## Problem description
Please count how many lines of the data below contain the string "green", treating case as significant, and reply with the number alone.

## Word and element location records
__________

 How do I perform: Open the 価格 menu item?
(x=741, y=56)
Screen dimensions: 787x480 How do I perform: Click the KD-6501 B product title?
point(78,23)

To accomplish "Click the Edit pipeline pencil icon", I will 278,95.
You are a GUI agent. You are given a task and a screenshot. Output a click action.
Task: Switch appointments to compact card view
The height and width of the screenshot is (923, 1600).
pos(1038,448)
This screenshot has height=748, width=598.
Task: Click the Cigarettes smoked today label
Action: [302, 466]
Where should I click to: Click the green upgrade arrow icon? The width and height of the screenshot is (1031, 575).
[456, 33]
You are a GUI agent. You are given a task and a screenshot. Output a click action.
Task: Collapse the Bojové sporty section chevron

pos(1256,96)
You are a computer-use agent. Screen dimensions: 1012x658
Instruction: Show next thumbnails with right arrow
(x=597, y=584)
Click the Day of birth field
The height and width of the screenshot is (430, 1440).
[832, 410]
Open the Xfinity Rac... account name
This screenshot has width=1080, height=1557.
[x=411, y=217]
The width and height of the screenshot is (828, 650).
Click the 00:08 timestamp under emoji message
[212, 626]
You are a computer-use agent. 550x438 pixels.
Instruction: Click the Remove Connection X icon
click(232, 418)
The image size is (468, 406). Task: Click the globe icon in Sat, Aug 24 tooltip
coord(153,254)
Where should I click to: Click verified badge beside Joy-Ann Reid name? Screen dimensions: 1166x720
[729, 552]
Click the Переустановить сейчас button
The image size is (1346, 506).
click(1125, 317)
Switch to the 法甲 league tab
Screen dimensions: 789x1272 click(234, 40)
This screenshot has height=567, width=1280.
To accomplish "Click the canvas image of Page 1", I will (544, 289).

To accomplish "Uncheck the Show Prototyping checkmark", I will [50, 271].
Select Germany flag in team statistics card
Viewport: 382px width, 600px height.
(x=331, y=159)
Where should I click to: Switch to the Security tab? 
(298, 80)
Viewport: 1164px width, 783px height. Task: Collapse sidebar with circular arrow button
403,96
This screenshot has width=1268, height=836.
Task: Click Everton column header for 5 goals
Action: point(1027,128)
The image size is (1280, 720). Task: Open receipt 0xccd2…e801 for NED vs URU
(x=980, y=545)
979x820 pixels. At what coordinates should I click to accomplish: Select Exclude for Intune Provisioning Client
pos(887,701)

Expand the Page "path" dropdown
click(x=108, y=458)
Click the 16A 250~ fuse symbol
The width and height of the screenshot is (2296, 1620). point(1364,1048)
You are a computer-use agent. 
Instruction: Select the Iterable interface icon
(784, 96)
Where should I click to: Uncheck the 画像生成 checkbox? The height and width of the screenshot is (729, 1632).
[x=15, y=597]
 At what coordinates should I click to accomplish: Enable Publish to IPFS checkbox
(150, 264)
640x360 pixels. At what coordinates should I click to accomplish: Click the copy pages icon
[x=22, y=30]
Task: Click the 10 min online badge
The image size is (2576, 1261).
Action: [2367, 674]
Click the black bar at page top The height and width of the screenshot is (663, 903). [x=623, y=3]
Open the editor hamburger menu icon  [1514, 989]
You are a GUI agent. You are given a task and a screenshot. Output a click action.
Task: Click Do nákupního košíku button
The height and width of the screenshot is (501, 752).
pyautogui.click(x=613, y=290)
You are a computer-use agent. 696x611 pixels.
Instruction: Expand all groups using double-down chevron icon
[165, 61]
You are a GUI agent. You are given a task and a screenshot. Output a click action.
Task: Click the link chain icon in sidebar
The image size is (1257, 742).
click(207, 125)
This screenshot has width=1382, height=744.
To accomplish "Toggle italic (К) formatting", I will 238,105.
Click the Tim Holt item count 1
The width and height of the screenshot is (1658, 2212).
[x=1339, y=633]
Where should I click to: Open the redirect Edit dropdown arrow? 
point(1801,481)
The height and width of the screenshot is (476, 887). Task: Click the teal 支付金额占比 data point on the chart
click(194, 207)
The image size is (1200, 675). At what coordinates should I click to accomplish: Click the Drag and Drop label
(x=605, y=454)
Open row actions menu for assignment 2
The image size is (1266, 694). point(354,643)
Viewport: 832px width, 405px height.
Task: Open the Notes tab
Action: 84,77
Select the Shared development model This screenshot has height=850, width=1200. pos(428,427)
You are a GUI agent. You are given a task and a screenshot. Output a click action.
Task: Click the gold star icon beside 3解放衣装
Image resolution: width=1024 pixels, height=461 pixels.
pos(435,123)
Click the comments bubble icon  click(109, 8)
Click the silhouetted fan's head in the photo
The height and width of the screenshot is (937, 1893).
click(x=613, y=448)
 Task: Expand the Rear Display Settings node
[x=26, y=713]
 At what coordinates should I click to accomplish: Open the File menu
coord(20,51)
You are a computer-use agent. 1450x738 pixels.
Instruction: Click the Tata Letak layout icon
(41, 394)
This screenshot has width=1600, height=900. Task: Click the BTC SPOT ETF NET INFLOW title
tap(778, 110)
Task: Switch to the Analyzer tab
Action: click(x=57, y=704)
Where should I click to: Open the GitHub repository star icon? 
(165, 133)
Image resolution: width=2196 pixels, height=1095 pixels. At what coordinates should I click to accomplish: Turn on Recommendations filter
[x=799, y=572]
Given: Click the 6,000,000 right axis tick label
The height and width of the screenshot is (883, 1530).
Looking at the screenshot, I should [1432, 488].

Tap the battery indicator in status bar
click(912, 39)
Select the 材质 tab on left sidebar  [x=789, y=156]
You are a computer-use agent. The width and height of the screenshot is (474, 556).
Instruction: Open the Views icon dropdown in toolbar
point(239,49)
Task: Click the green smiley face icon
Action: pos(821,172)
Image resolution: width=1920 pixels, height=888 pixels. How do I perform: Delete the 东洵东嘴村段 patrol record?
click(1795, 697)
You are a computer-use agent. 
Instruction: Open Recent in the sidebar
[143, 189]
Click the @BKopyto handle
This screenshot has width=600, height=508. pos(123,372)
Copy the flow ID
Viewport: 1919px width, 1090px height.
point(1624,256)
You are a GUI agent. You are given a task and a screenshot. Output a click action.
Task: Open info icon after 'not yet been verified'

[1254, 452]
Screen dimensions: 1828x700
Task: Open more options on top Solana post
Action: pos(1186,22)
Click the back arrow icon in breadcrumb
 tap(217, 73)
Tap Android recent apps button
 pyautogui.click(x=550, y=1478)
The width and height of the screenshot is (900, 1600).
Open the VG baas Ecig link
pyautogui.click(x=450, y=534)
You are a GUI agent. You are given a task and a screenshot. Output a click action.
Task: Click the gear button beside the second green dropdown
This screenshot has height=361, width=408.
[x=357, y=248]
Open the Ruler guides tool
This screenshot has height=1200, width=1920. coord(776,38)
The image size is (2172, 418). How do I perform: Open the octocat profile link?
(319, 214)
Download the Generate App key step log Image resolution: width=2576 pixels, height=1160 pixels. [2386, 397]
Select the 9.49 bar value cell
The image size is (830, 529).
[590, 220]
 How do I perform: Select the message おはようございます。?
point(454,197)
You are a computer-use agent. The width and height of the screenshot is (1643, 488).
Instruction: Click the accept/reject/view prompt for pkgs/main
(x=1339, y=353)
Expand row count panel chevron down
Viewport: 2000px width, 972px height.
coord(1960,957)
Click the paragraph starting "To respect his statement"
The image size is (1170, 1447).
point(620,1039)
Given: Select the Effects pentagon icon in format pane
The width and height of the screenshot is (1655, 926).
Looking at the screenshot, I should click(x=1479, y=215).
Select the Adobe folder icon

__________

## Complete response
3